Brontekst ▸
****************

Het is dan dat Jesaja klaar is om God te dienen (6:8)

Petrus en Jezus (Lukas 5:1-11)

De vissers hadden heel de nacht gewerkt zonder iets te vangen, ze waren hun netten aan het spoelen (5:2).
Jezus ging in Simons boot en vroeg hem om niet ver van de oever te gaan. Hij leerde de schare vanuit het schip (5:3)
Toen Hij gedaan had met spreken zei Hij tegen Simon “
Ga naar diep water en zet uw netten uit om te vissen” 5:4.
Simon zei “
Meester, de gehele nacht door hebben wij hard gewerkt en niets gevangen, maar op uw woord zal ik de netten uitzetten” 5:5.
Petrus’ ervaring en kennis zeiden dat het niet verstandig was om na een hele nacht vruchteloos te hebben gewerkt, nu nog eens te gaan proberen. Zijn geloof in Jezus’ Woord was niet groot, maar hij had een geest van gehoorzaamheid.

****************

Verstrekte gegevens ▸

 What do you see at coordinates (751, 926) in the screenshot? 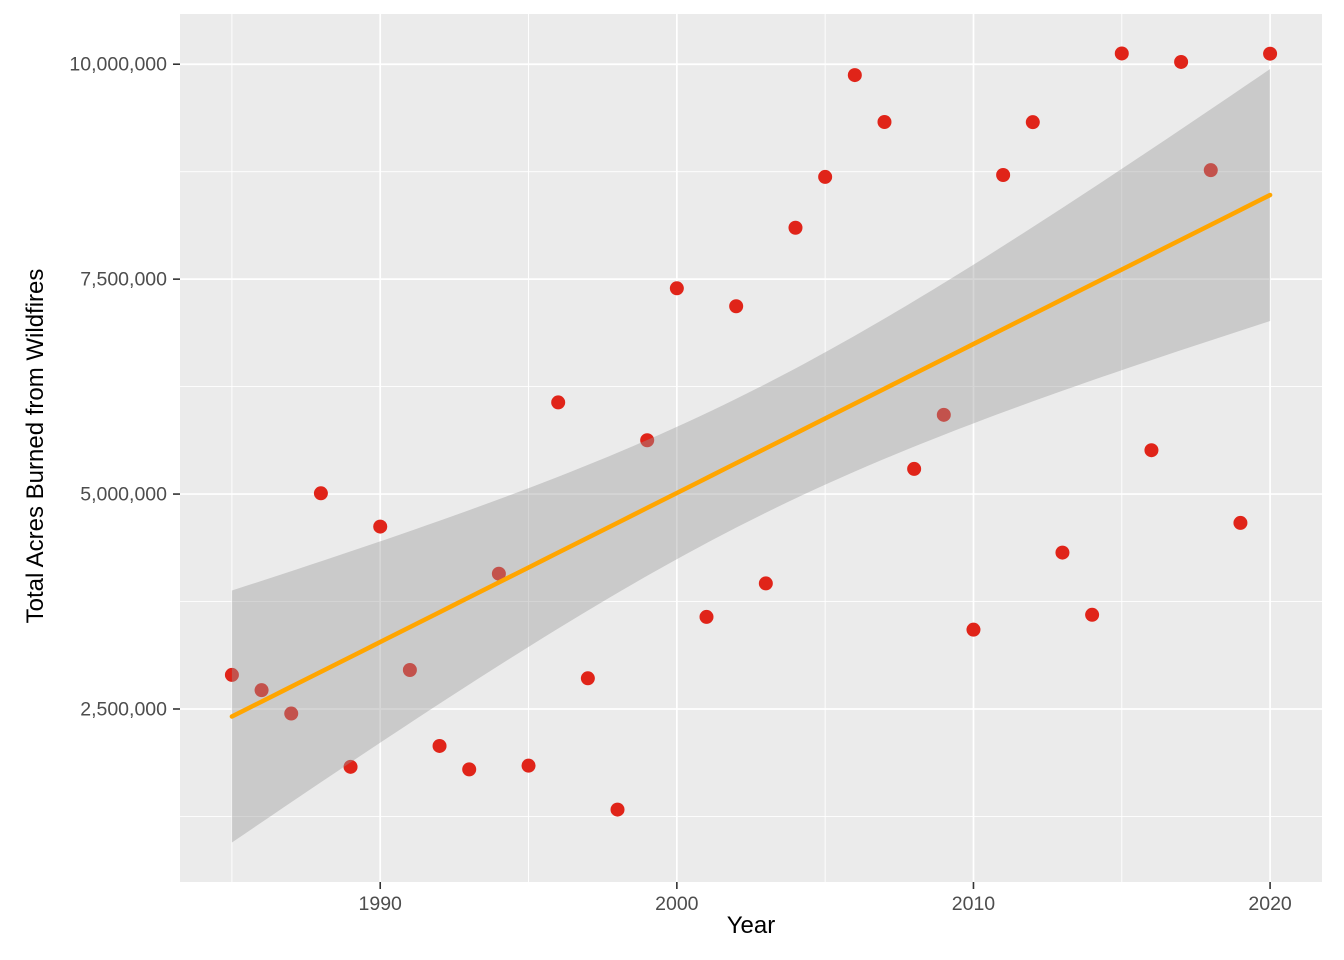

****************

Toepassen wat u las ▸
1. Werk de tekst over Petrus en Jezus bij: geef het gedeelte van "Jezus ging in" tot en met "geest van gehoorzaamheid." opnieuw weer, met "schare" vervangen door "menigte".
2. Zet de tekst over Petrus en Jezus voort na de laatste zin ervan.

Antwoorden op opdrachten ▸
1.
Jezus ging in Simons boot en vroeg hem om niet ver van de oever te gaan. Hij leerde de menigte vanuit het schip (5:3)
Toen Hij gedaan had met spreken zei Hij tegen Simon “
Ga naar diep water en zet uw netten uit om te vissen” 5:4.
Simon zei “
Meester, de gehele nacht door hebben wij hard gewerkt en niets gevangen, maar op uw woord zal ik de netten uitzetten” 5:5.
Petrus’ ervaring en kennis zeiden dat het niet verstandig was om na een hele nacht vruchteloos te hebben gewerkt, nu nog eens te gaan proberen. Zijn geloof in Jezus’ Woord was niet groot, maar hij had een geest van gehoorzaamheid.

2.
Stel voor, een timmerman (Markus 6:3) die tegen een visser zegt hoe hij zijn werk moet doen?
Wat zou er in Simons hoofd zijn omgegaan?

En toen zij gehoor hadden gegeven aan Jezus’ Woord haalden zij een grote menigte vissen binnen en hun netten dreigden te scheuren (5:6). Zij vulden beide schepen tot zinkens toe (5:7).

Toen Simon Petrus dit zag, viel hij neder aan de knieen van Jezus en zeide: Ga uit van mij, want ik ben een zondig mens, Here. Want verbazing had hem en allen, die bij hem waren, aangegrepen over de vangst der vissen, welke zij gevangen hadden; evenzo ook Jakobus en Johannes, de zonen van Zebedeus, die metgezellen van Simon waren. En Jezus zeide tot Simon: Wees niet bevreesd, van nu aan zult gij mensen vangen” 5:8-11.

Petrus’ werd beschaamd en bevreesd wanneer Hij geconfronteerd werd met de Heilige Israels. Het deed hem beseffen dat hij een zondig mens was en het niet waard was om in Jezus’ nabijheid te zijn. Dit besef deed hem Jezus aanbidden en maakte dat Hij Jezus volgde waarheen Hij hem zou leiden!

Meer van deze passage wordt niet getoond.